Sat Sharma said that more than thirty-six years later, the wounds remain unhealed. He said that the trauma of displacement has been compounded by years of administrative apathy, political insensitivity, and institutional neglect that normalized suffering and reduced a humanitarian tragedy to routine governance.
“The Bharatiya Janata Party (BJP) recognizes this pain and acknowledges the loss of roots, identity, and civilizational continuity suffered by the Kashmiri Pandit community. Kashmiri Pandits are civilizational anchors of Kashmir. Their absence is not merely a demographic anomaly—it is a civilisational deficit that weakens the pluralistic and cultural fabric of the Valley”, he said.
He said that the Kashmiri Hindu exodus is not a closed chapter of history. It is an unresolved case of internal displacement with profound implications for minority rights, cultural preservation, and transitional justice.
Sat Sharma stressed that the BJP remains firmly committed to the safe, secure, and dignified return and rehabilitation of the displaced Kashmiri Pandit community to the land of their ancestors. This commitment is accompanied by an unequivocal guarantee that such a tragedy will never be allowed to recur, and that the community will be able to live in Kashmir with honour, security, and equal rights, he added.

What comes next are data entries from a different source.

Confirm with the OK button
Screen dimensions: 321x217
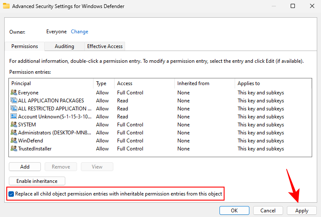pyautogui.click(x=234, y=211)
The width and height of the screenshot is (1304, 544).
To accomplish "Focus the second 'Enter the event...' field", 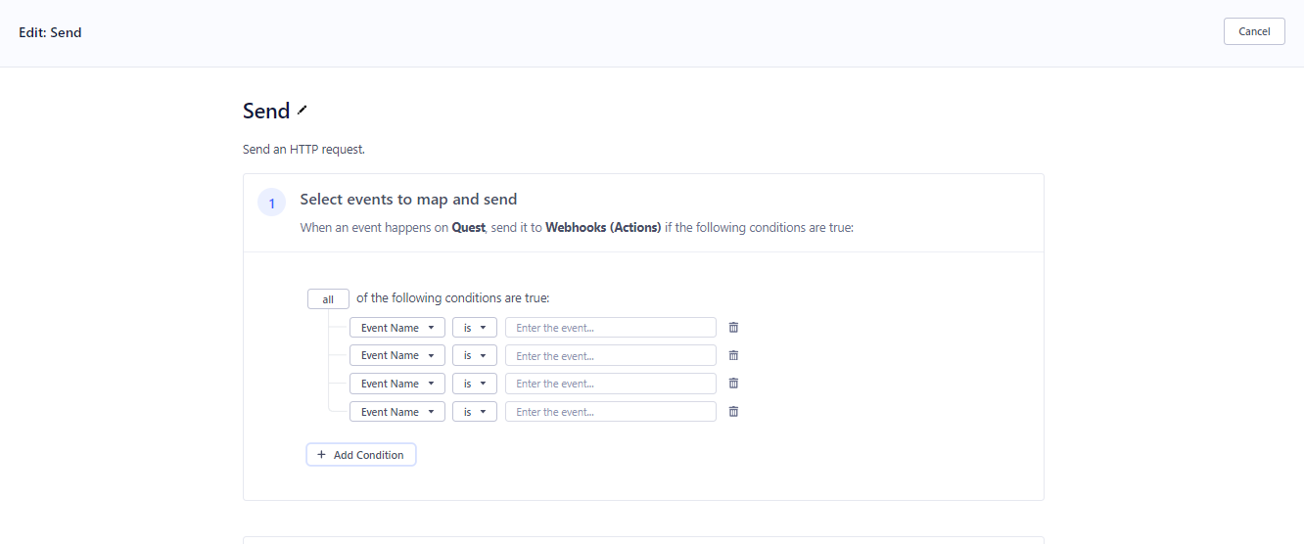I will pyautogui.click(x=610, y=355).
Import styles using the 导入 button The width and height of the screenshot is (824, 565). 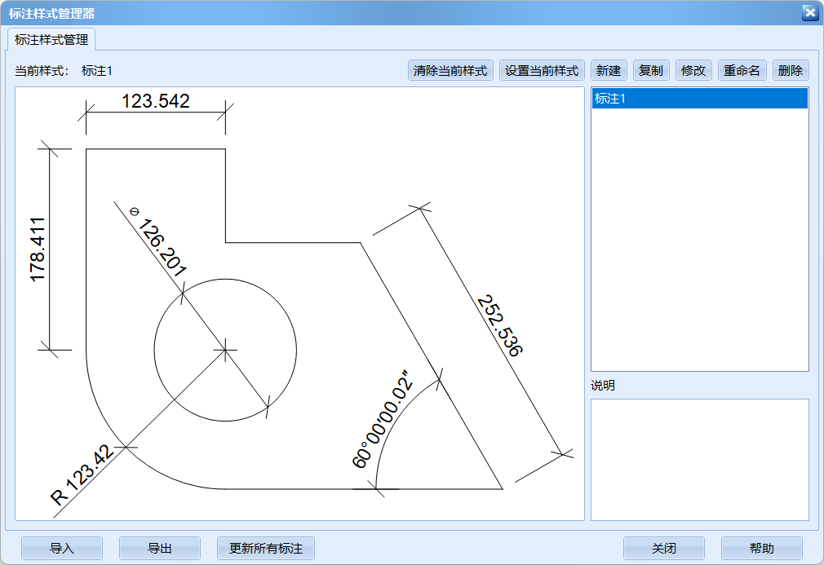point(62,549)
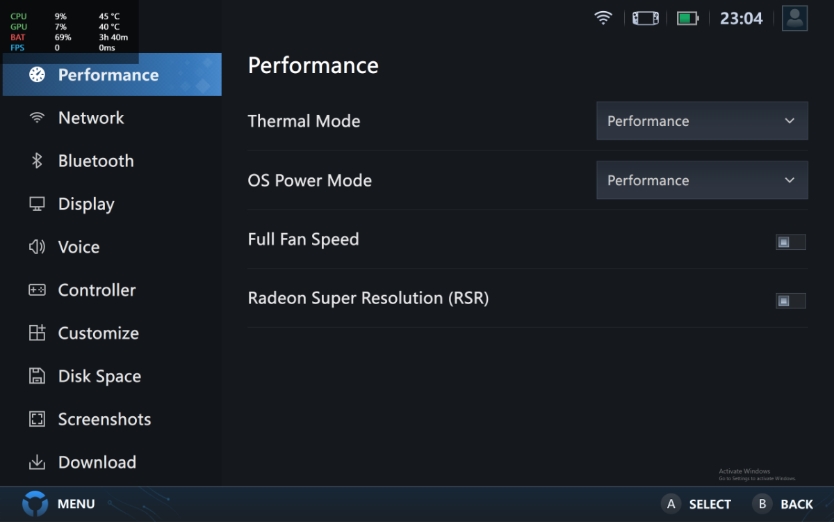Viewport: 834px width, 522px height.
Task: Click the BACK button
Action: point(783,504)
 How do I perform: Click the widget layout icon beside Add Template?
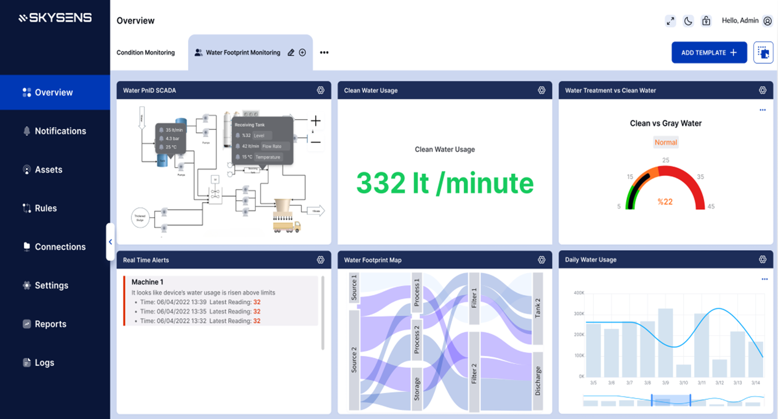tap(763, 53)
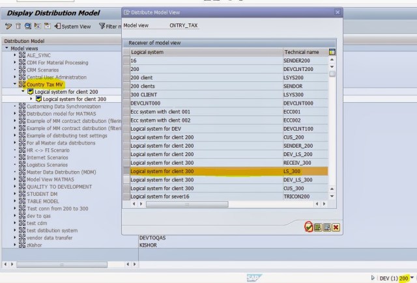Image resolution: width=417 pixels, height=283 pixels.
Task: Toggle row selector for LS_300 row
Action: (126, 171)

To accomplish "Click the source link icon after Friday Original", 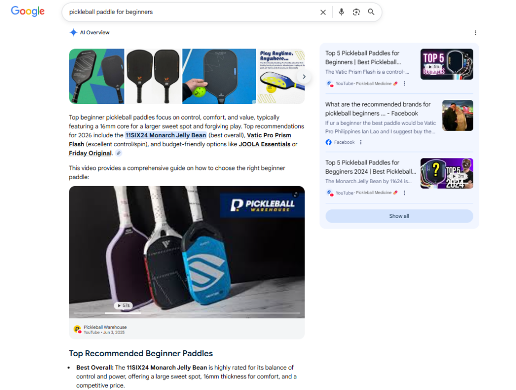I will [118, 153].
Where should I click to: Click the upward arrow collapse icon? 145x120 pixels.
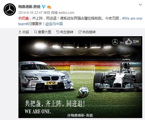[20, 32]
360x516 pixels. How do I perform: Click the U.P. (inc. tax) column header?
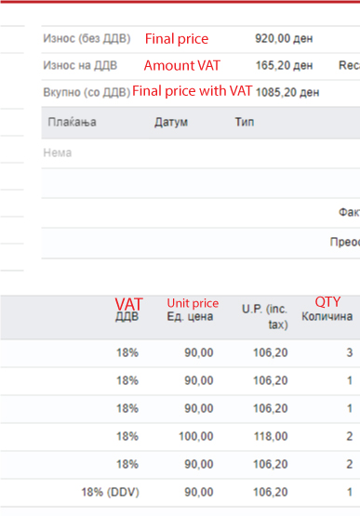click(x=265, y=317)
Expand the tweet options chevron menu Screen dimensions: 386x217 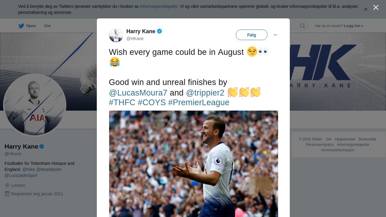tap(275, 35)
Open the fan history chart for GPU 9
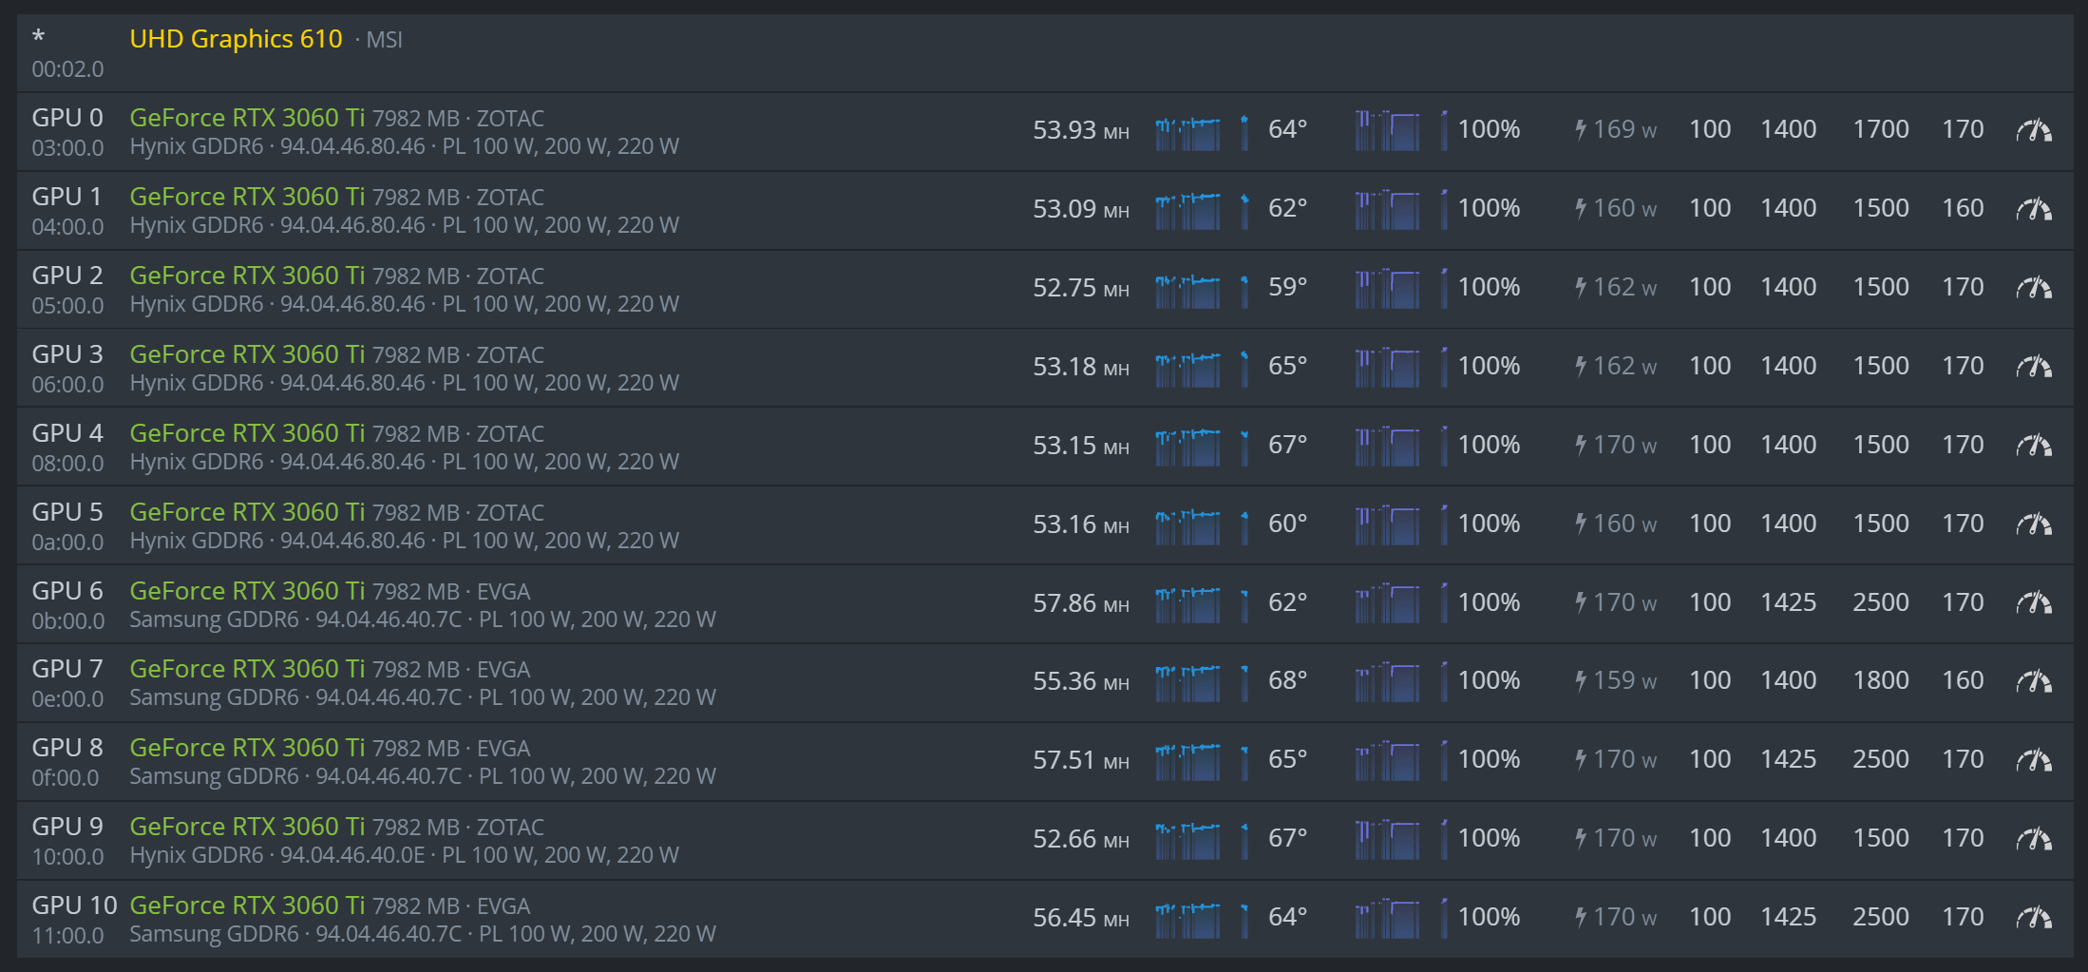The height and width of the screenshot is (972, 2088). tap(1387, 840)
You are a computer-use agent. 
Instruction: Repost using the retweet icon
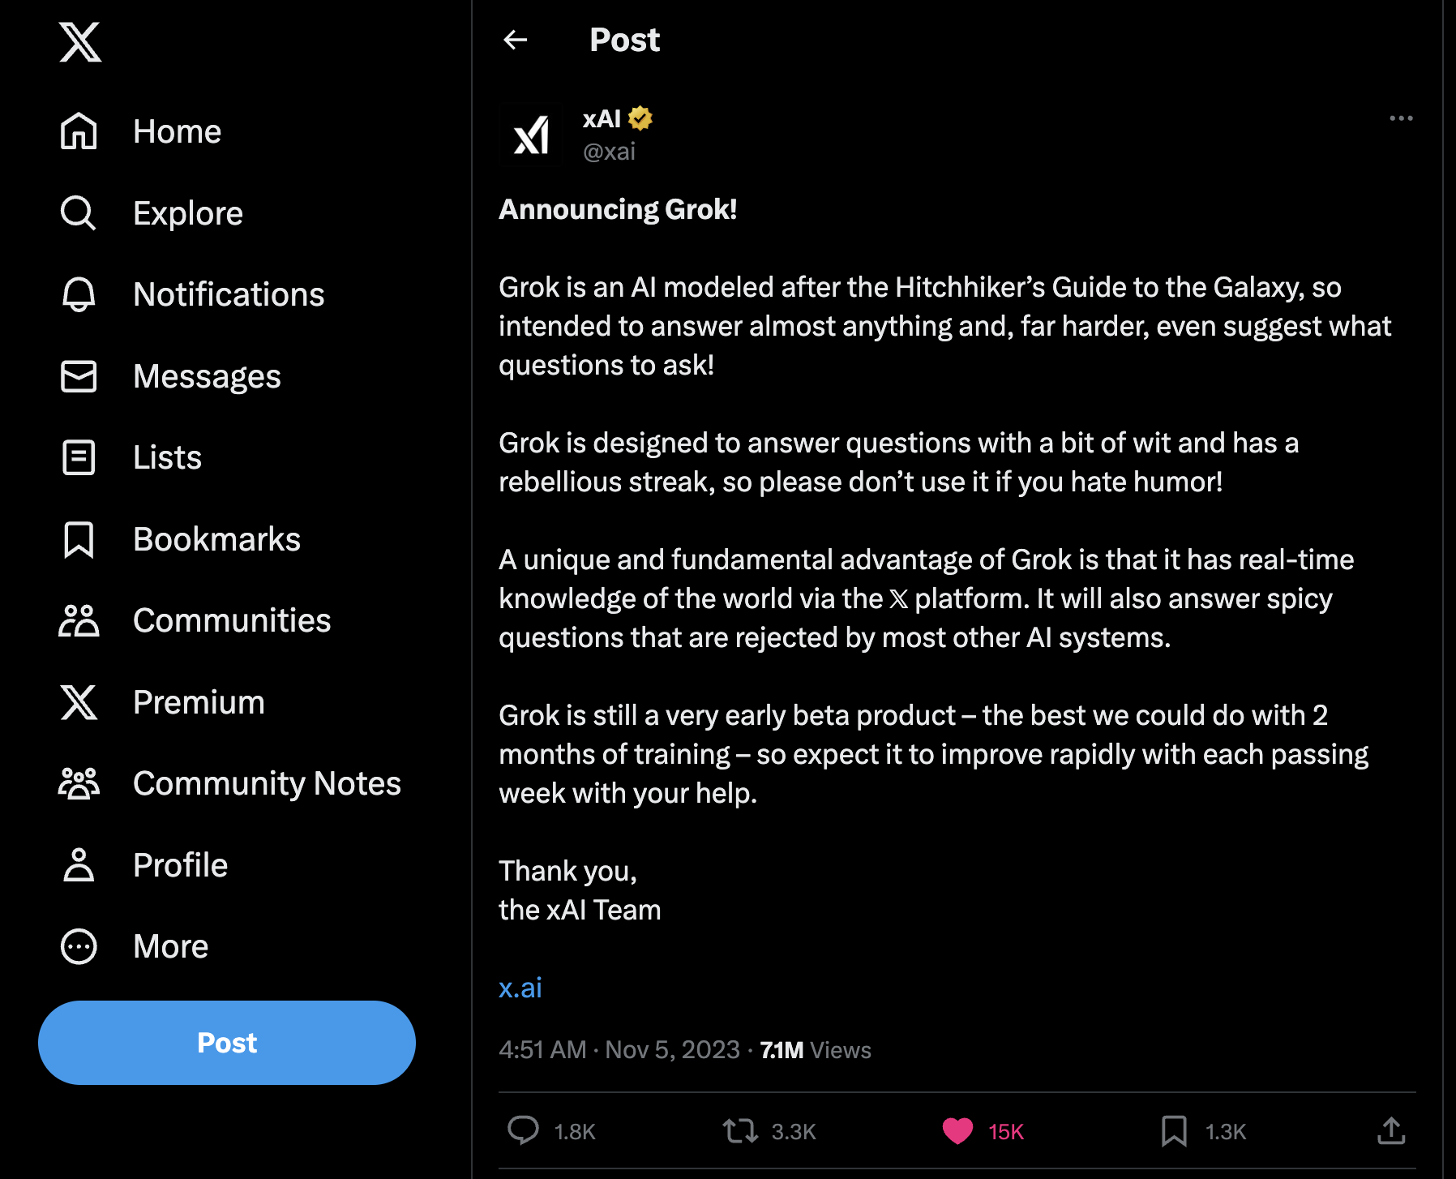(739, 1130)
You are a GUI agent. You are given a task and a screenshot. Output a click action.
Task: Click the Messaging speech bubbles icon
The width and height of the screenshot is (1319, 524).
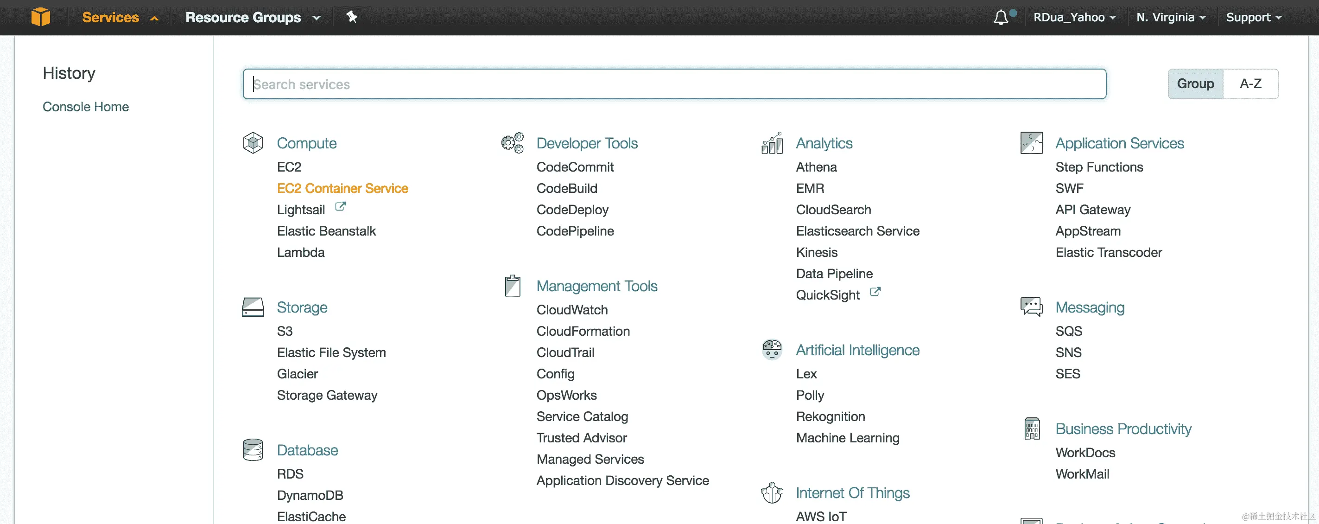click(x=1032, y=307)
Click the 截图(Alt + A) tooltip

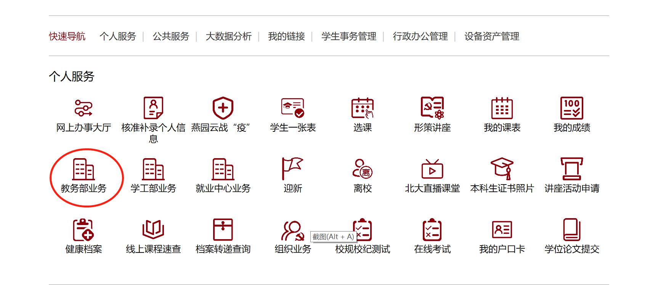333,237
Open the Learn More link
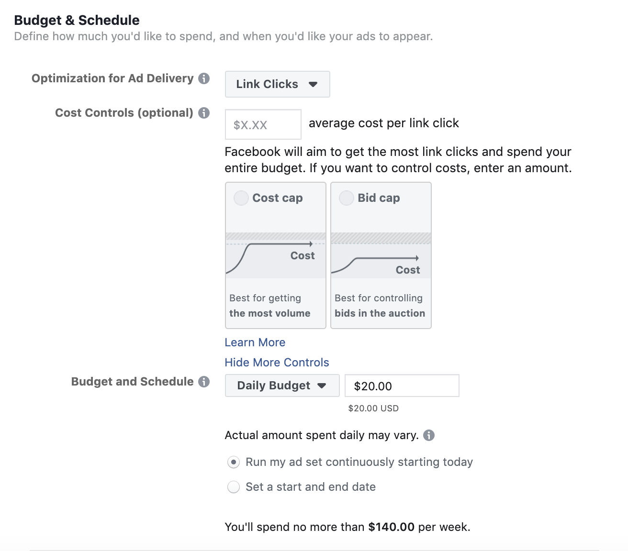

Sat Sharma said that any durable peace in Kashmir must confront this displacement honestly. He said that without justice for those uprooted, peace remains rhetorical, and pluralism remains conditional. He said that an honest vision of peace in Kashmir cannot rest on symbolism or selective memory. He further said that it must be rooted in justice, dignity, accountability, and moral courage.